Methods: Twenty-five healthy human volunteers were examined with a solid-liquid test meal after the oral administration of Orlistat or placebo. Gastric emptying, gallbladder volume and the plasma levels of CCK, PYY, GLP-1, and ghrelin were determined and appetite sensations were measured using visual analogue scales.
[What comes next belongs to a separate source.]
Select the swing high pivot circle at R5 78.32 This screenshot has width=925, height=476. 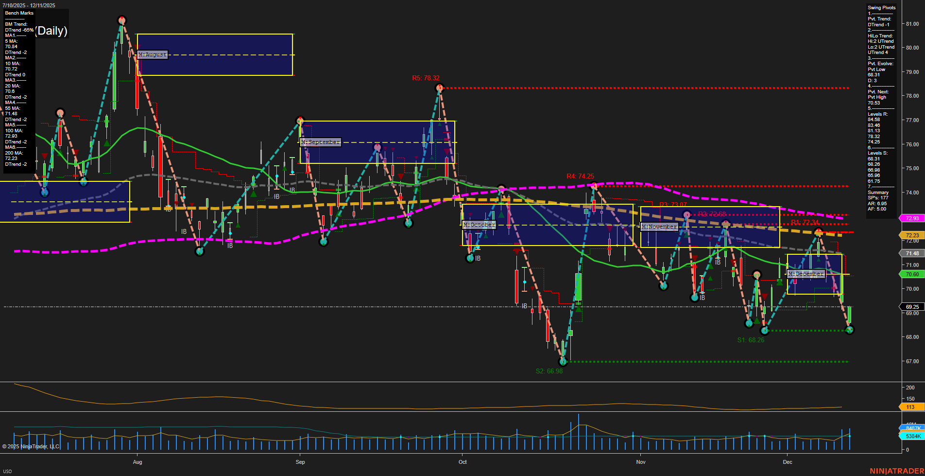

Results: Gastric emptying was accelerated by Orlistat administration (P < 0.0001), whereas gallbladder emptying was inhibited (P < 0.0001). Plasma levels of CCK (by 53%), PYY (by 40%), and GLP-1 (by 20%) were significantly lowered by Orlistat (P < 0.001), whereas ghrelin levels were unaffected by Orlistat treatment (P = 0.18). Satiety and fullness were lowered by Orlistat (P < 0.0001), whereas appetite and prospective food consumption increased (P < 0.0001). The changes in CCK and PYY levels and the mean hunger ratings after Orlistat treatment were closely related to the inhibition of gallbladder motility.

Conclusions: Orlistat alters gastric and gallbladder emptying and reduces the postprandial secretion of GLP-1, PYY and CCK. These changes in gastrointestinal hormone concentrations may raise appetite sensations and increase food consumption and should therefore be considered as potential side effects when applying lipase inhibitors for the treatment of morbid obesity.